In "/proc/net" and subdirectories

File Status
anycast6 TBD, the file is empty on all the systems I develop/test on
icmp TBD, the file is empty on all the systems I develop/test on
icmp6 Planned, but only present on my Fedora system, and it's empty there
ip6_flowlabel TBD, the file is empty on all the systems I develop/test on
ip6_mr_cache TBD, the file is empty on all the systems I develop/test on
ip6_mr_vif TBD, the file is empty on the systems I have, plus it only readable by root
ip_conntrack_expect TBD, the file is empty on the systems I have, plus it only readable by root
ip_mr_cache TBD, the file is empty on all the systems I develop/test on
ip_mr_vif TBD, the file is empty on all the systems I develop/test on
mcfilter TBD, the file is empty on all the systems I develop/test on
mcfilter6 TBD, the file is empty on all the systems I develop/test on
nf_conntrack_expect TBD, the file is empty on the systems I have, plus it only readable by root
raw TBD, the file is empty on all the systems I develop/test on
rt_acct TBD, the file is empty on all the systems I develop/test on
tr_rif TBD, the file is empty on all the systems I develop/test on
udplite TBD, the file is empty on all the systems I develop/test on
udplite6 TBD, the file is empty on all the systems I develop/test on
wireless TBD, the file is empty on all the systems I develop/test on

Linux distros tested

This code was developed and tested on Ubuntu 12.04LTS and several older Fedora releases. Those systems had fairly complex configurations with multi-core CPU's, multiple disks, software RAID, LVM's, and NFS. The "/proc" files the code processed on those systems were therefore more representative of what might be found in the real world.

Verification tests have been run on other distros in order to make sure the data in the supported "/proc" files on those systems could be parsed without error. Those configuration were very simple, VirtualBox VM's with a single CPU and one disk. But they did result in a number of fixes to make the code capable of handling variations in a number of file. The Linux distros that passed those tests are as follows.

Distro Version
OpenSuse 13.2 (Harlequin)
Arch N/A (kernel 3.17.6-1)
CentOS 7.0.1406 (Core)
Slackware 14.1
Debian 7 (wheezy)
Mageia 4 (Official) - thornicroft
Mint 17.1 Rebecca
Fedora Fedora 21 (Twenty One)
Ubuntu 14.04.1 LTS, Trusty Tahr

To verify that the PyProc code is able to parse, and then recreate verbatim, all the recognized "/proc" files on a given system run the command in the directory where you clone the repo:

./regentest-all-proc-files

Files that were parsed and then recreated exactly are given a "Pass" result. And files that don't exist on your system, files that are not readable by the user running the regenerator script, and files which can be parse but not "regenerated" will get a "Skip" result.

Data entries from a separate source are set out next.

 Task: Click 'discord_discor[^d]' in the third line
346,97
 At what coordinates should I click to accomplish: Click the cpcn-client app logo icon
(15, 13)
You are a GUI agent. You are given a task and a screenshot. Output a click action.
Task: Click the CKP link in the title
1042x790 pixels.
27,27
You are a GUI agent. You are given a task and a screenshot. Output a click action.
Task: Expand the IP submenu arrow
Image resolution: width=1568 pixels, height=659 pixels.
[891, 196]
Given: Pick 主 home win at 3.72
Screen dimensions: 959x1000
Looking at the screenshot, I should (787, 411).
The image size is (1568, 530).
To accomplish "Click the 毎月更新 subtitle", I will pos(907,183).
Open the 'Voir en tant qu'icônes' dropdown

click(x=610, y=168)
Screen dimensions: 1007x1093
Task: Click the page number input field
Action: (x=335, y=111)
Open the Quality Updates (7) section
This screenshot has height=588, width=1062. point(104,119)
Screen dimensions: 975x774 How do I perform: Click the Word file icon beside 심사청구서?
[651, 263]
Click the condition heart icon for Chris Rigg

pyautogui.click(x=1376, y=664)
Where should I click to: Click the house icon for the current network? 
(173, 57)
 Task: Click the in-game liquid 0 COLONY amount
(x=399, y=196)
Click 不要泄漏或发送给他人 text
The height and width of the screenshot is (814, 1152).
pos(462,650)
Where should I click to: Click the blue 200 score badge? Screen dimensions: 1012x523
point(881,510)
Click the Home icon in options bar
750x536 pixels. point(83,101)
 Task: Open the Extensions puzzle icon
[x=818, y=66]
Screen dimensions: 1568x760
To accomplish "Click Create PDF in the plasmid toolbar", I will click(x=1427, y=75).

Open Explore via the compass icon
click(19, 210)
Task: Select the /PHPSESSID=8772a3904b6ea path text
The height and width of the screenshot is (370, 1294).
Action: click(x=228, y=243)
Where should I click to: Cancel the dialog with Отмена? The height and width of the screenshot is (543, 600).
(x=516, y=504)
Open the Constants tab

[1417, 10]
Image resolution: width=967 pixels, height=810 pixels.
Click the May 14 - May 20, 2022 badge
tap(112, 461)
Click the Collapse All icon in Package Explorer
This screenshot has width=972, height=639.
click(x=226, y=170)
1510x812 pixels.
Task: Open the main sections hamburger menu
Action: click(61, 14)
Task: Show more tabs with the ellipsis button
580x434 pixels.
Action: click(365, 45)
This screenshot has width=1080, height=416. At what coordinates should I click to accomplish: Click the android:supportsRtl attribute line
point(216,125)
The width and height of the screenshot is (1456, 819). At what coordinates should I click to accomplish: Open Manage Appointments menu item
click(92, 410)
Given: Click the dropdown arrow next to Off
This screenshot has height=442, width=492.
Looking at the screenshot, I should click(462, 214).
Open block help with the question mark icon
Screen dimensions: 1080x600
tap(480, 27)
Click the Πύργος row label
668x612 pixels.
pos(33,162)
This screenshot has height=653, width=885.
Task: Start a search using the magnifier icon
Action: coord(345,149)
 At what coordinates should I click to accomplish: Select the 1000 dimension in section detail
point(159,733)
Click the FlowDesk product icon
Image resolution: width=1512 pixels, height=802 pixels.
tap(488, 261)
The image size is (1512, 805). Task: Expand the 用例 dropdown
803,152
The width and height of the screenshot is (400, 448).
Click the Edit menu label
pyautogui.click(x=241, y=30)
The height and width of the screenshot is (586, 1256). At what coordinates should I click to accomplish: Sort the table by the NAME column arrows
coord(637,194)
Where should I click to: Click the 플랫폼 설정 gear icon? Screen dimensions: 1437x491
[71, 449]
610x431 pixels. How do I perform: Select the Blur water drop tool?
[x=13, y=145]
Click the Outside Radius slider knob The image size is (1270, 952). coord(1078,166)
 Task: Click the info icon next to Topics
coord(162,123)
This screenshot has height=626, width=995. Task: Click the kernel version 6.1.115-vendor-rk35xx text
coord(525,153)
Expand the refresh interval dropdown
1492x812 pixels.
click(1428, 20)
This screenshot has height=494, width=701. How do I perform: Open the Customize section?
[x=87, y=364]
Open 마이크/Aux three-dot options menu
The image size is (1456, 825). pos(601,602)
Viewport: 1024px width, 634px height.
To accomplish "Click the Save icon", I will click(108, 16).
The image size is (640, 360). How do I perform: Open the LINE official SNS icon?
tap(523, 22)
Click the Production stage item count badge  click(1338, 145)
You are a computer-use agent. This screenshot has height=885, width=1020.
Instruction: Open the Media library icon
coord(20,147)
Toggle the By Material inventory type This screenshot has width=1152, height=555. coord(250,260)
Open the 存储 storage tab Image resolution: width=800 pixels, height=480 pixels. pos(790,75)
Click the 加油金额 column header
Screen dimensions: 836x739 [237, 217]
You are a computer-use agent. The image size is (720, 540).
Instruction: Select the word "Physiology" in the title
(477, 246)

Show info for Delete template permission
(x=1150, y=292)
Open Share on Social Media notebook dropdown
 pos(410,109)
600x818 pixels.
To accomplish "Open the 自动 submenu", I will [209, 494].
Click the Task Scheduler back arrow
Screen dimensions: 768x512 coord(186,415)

The files that can be parse but not regenerated include any /proc files which is just a symlink to another file/object. For instance, /proc/self/exe or /proc/self/fd/0 have no data they are just symlinks where the target of the symlink is the relevant information.

There currenly only two "/proc" files that contain data which can be parse but not regenerated. Those are /proc/self/mountstats and /proc/self/mountinfo. Both will be supported in the future, but writing code to handle all the variants of those files is tedious given the number of different NFS status bits that can be present.